Exercise requirements: Beginning with the line that holds "Instruction: Expand the Еще menu" and ending with the last line of the entries below, copy every line exactly and nothing else, with the pictures left out.

Available data:
• • •

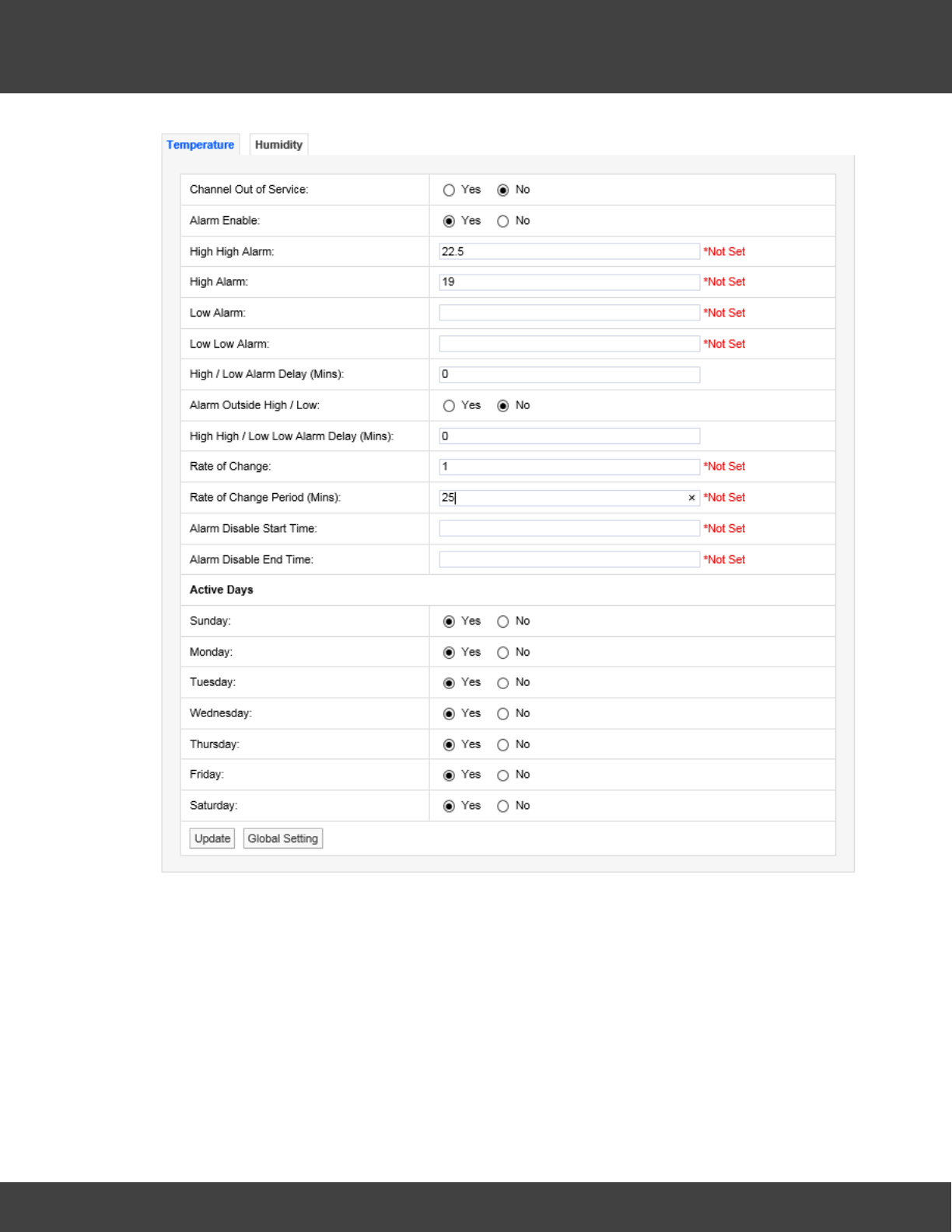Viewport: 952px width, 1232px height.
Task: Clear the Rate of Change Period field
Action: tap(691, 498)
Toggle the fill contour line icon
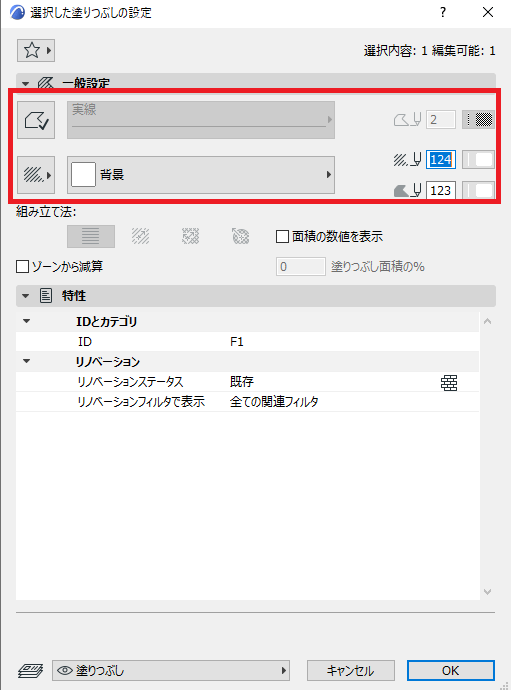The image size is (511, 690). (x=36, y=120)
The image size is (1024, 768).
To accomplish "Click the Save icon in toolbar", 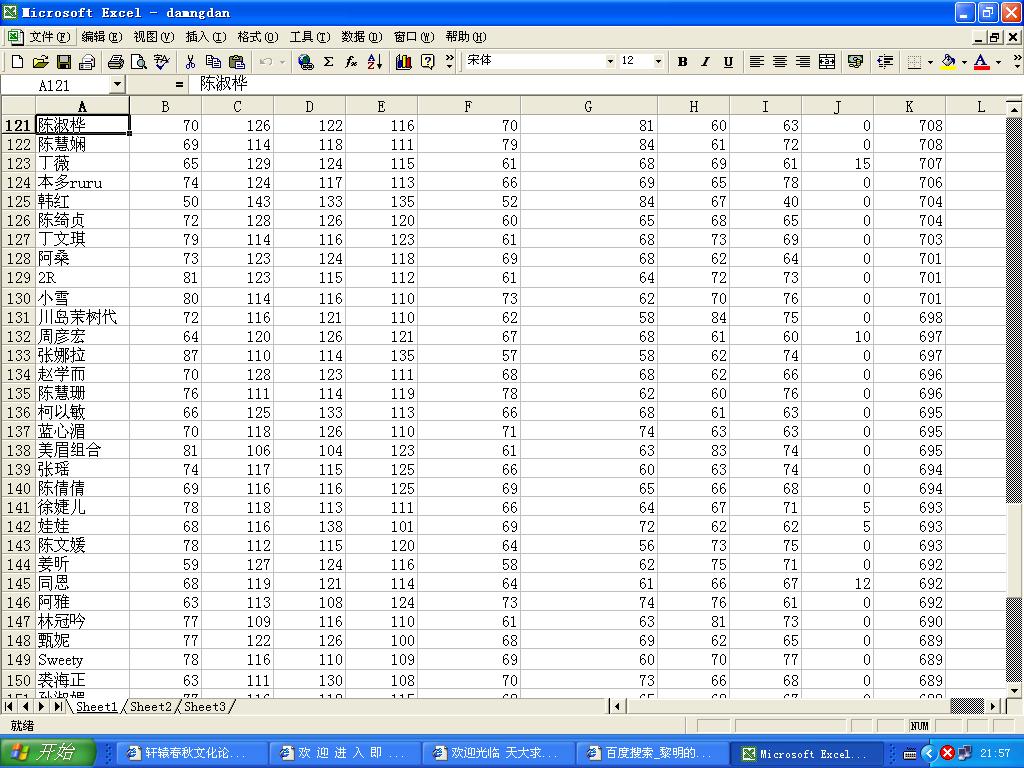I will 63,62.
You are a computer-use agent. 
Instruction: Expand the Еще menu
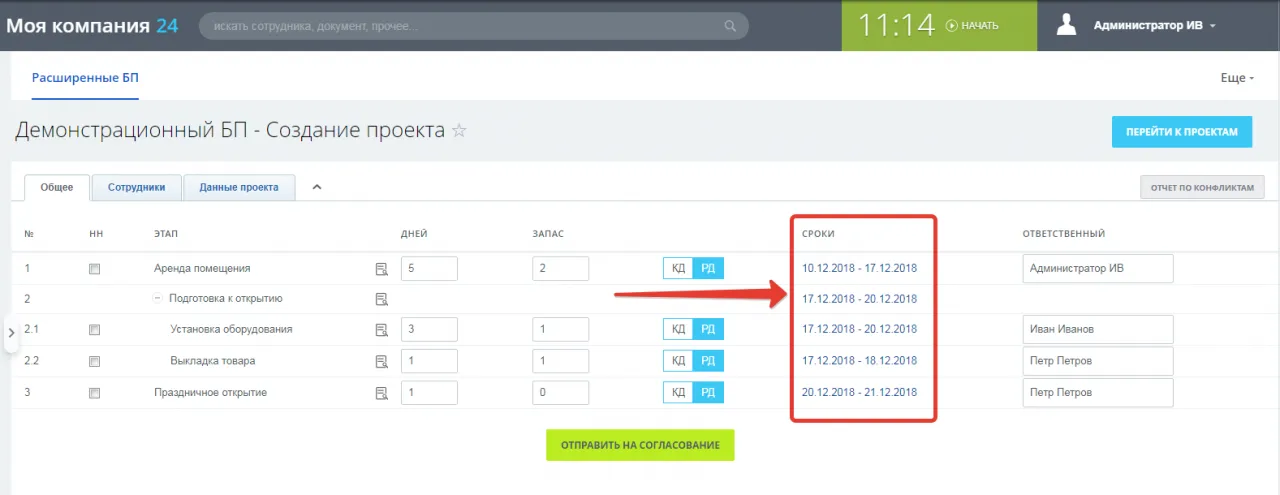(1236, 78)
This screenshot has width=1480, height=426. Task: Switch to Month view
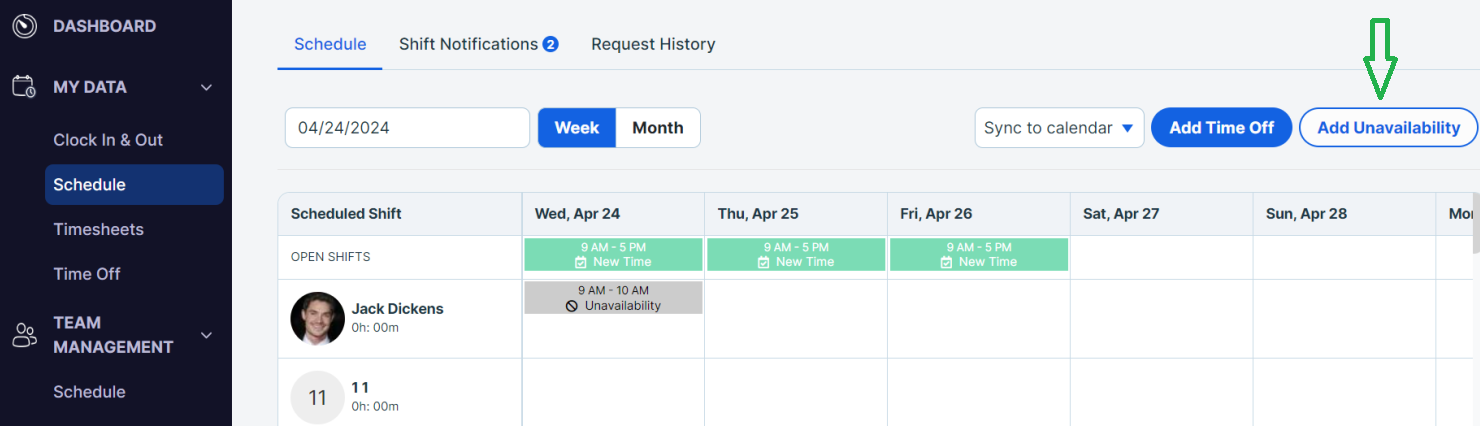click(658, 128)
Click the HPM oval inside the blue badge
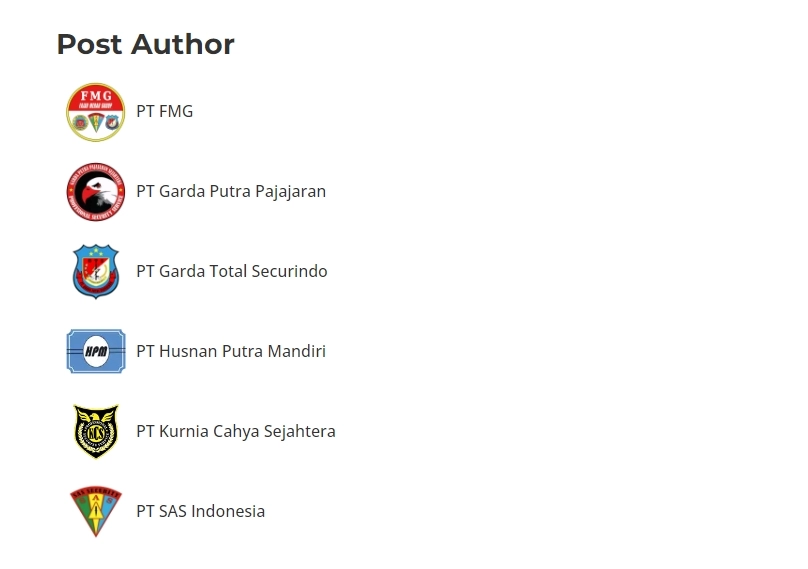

• • •

Reply:
Instruction: Expand the Еще menu
(1236, 78)
This screenshot has width=1480, height=426. Task: Switch to Month view
click(658, 128)
Click the HPM oval inside the blue badge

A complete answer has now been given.